Top of AVAILABLE DATA

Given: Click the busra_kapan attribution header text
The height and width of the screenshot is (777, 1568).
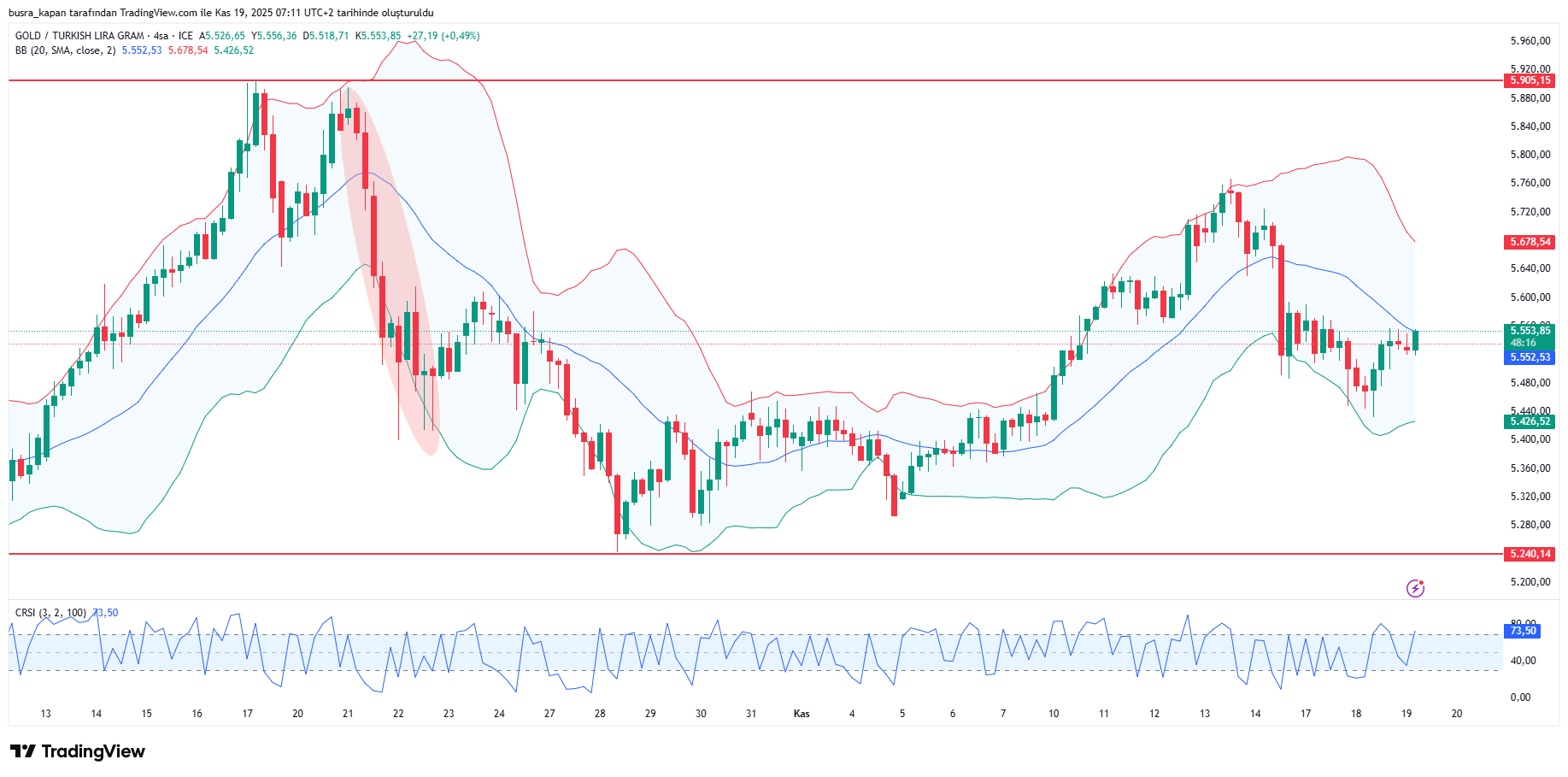Looking at the screenshot, I should (x=220, y=13).
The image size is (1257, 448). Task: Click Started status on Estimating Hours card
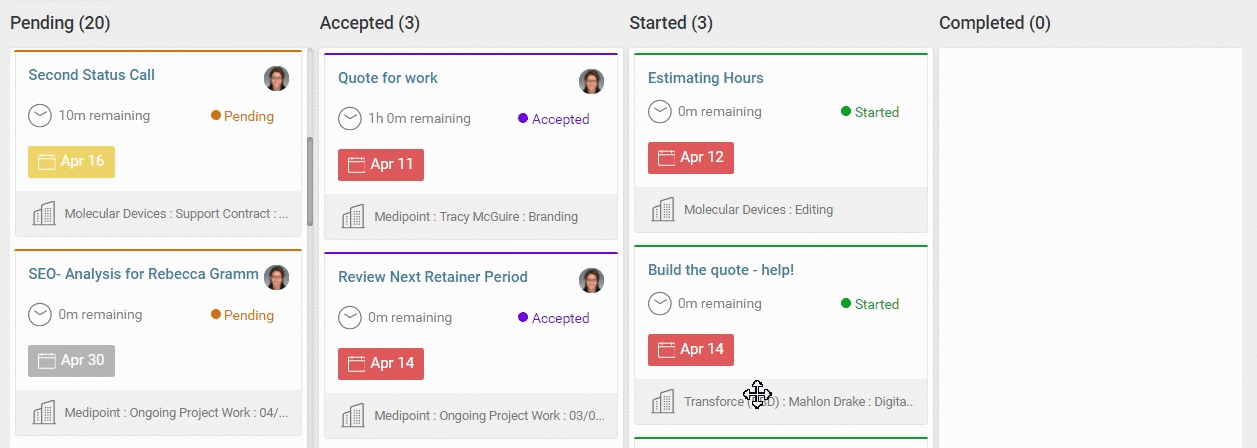pyautogui.click(x=870, y=112)
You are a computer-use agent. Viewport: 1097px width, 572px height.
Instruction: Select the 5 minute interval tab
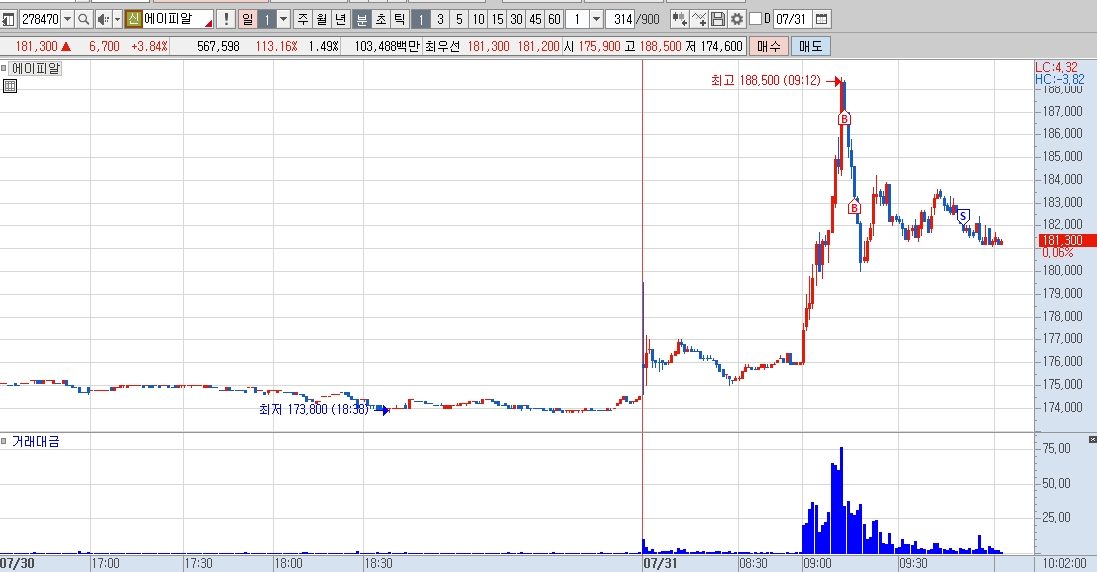tap(459, 20)
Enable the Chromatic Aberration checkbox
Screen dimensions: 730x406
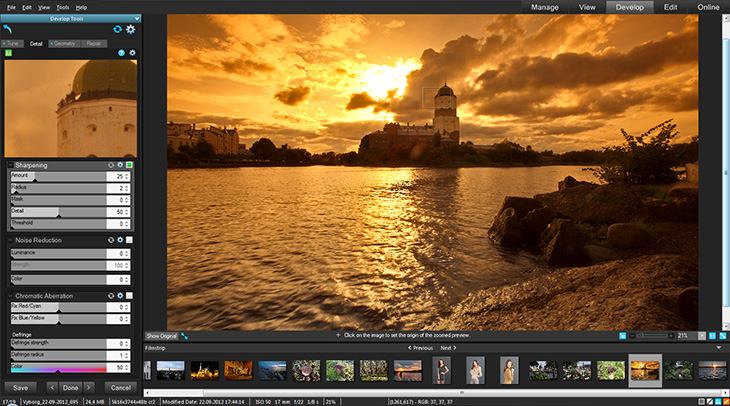[x=129, y=296]
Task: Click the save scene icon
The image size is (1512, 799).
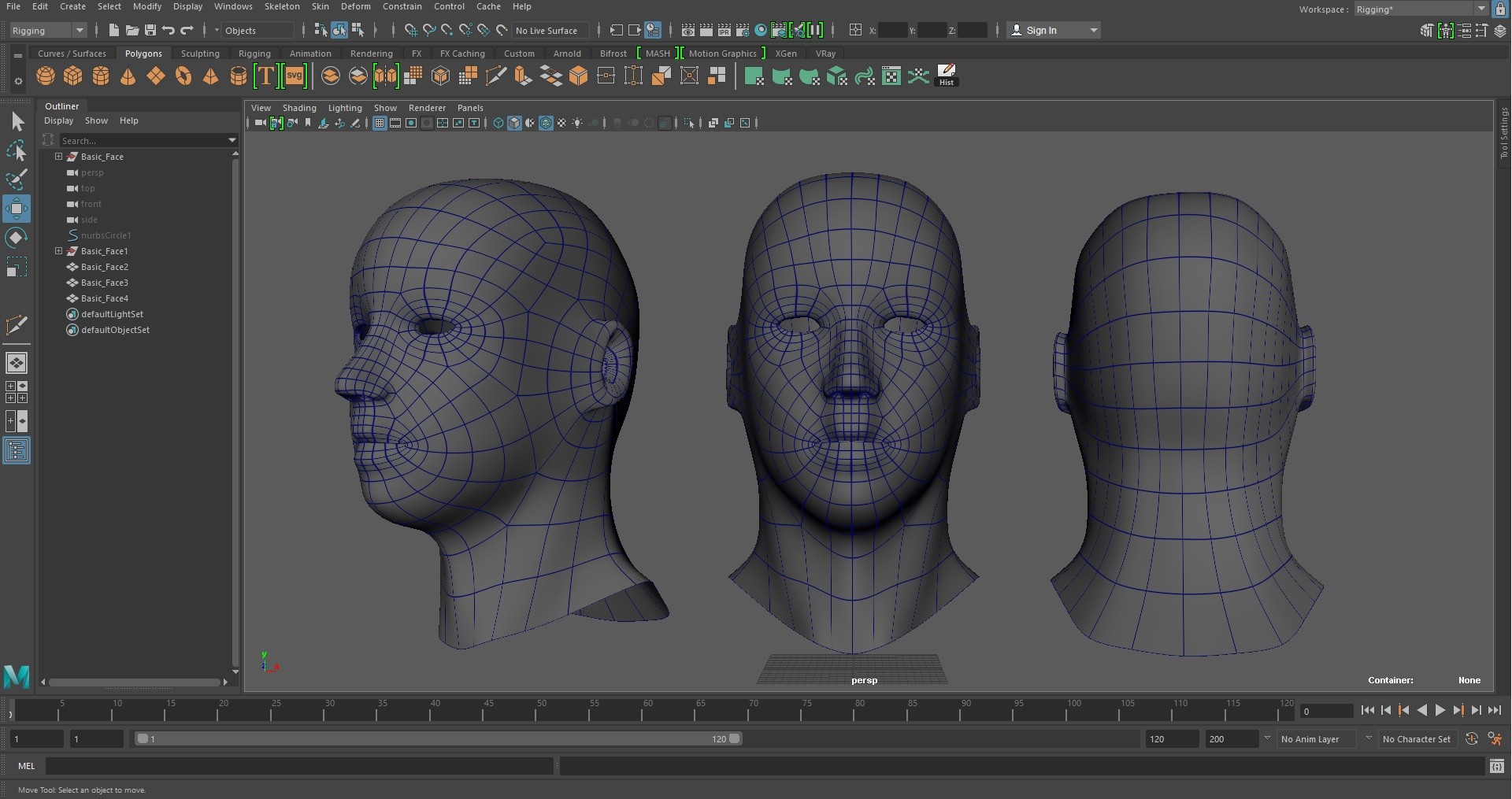Action: (x=150, y=30)
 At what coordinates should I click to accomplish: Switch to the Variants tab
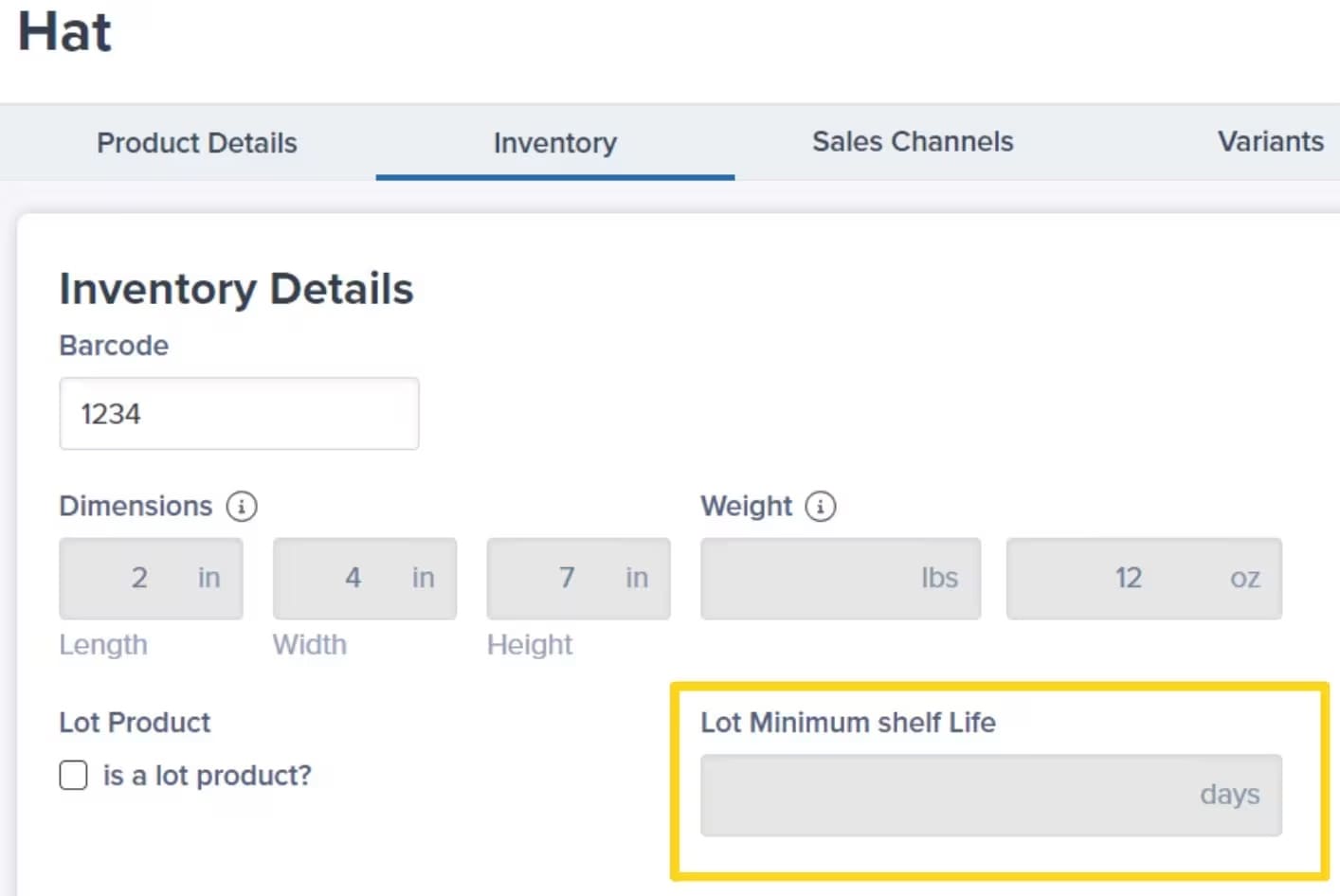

Bottom of AVAILABLE DATA

• **TASK REQUIREMENTS**
Word for word, restate only the lines from the one bearing "Screen dimensions: 730x406" through the final line of the listing, inclusive, with no pictures.

• **YOUR SOLUTION**
Screen dimensions: 730x406
[x=129, y=296]
Task: Click the save scene icon
The image size is (1512, 799).
Action: (x=150, y=30)
 At what coordinates should I click to accomplish: Switch to the Variants tab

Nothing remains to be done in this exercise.